▶ **To be done**: Copy out the part of the dataset excerpt below that opens with the line containing "Open the node-network" and closes with the line containing "Looking at the screenshot, I should click(x=433, y=10).", both of those lines included. Reproduce only those lines, character for character.

Dataset excerpt:
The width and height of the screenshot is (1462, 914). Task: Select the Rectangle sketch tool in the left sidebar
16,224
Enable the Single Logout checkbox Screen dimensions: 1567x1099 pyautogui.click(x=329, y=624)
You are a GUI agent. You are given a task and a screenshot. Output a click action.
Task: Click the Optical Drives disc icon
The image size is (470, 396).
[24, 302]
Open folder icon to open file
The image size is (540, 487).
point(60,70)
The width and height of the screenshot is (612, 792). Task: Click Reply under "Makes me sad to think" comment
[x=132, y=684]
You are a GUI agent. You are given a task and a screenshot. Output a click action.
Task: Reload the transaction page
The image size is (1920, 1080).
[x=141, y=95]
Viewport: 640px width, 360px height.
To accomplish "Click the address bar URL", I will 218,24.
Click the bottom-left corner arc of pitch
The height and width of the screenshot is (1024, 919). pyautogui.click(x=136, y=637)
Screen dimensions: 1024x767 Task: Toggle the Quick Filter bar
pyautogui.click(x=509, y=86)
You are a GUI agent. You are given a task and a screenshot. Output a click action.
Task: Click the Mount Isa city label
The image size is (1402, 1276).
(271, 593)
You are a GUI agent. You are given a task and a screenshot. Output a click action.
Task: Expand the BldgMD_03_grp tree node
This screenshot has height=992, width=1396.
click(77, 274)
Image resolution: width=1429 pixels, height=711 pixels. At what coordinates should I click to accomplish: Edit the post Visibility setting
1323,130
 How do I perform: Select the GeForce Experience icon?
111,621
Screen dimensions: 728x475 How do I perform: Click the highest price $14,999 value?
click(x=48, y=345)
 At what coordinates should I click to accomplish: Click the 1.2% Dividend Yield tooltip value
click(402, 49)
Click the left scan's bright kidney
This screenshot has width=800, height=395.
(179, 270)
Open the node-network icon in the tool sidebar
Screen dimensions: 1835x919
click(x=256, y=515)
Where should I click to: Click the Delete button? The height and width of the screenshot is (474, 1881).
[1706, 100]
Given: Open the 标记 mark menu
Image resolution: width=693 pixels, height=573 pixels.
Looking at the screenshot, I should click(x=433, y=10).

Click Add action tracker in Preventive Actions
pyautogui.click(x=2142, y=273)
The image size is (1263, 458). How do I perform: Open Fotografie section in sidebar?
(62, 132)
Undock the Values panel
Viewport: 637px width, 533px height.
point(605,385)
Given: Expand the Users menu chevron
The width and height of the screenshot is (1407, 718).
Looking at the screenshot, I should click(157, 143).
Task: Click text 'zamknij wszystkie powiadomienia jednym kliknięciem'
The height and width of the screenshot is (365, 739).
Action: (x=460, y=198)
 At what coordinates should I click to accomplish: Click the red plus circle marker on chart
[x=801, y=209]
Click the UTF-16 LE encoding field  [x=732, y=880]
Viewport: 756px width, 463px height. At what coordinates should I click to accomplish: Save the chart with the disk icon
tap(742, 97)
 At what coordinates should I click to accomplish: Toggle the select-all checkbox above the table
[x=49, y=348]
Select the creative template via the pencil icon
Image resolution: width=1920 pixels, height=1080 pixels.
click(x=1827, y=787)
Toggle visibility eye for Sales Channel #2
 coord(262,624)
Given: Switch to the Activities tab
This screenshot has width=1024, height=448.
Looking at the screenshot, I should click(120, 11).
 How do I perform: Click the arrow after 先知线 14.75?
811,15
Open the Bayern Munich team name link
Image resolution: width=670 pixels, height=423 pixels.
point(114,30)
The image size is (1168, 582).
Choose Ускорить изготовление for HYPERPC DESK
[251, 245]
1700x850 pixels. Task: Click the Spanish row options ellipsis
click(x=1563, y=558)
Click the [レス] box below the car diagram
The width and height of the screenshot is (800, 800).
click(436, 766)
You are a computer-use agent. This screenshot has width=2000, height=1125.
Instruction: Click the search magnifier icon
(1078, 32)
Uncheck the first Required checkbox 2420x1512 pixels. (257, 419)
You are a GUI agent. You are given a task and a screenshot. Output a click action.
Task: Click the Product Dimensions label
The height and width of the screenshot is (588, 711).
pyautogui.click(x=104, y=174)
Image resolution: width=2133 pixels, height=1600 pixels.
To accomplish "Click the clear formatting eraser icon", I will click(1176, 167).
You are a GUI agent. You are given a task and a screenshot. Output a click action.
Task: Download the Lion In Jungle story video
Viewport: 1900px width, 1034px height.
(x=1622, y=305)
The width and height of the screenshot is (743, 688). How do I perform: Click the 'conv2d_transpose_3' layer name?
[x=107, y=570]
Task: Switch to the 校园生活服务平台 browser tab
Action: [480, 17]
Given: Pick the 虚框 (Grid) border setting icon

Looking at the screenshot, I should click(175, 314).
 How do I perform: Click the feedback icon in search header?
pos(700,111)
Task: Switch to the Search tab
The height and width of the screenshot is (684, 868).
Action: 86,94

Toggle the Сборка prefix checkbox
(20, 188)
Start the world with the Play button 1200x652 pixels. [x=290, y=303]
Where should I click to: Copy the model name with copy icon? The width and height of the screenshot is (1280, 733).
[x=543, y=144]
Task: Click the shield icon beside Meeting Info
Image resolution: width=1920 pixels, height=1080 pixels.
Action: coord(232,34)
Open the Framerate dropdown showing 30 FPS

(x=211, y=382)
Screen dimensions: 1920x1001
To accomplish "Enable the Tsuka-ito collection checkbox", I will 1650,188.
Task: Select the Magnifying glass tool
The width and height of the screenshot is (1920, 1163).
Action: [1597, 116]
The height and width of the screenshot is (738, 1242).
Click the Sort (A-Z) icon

▶ **Answer for the task**:
Open the node-network icon in the tool sidebar
Screen dimensions: 1835x919
click(x=256, y=515)
Where should I click to: Click the Delete button? The height and width of the screenshot is (474, 1881).
[1706, 100]
Given: Open the 标记 mark menu
Image resolution: width=693 pixels, height=573 pixels.
Looking at the screenshot, I should click(x=433, y=10).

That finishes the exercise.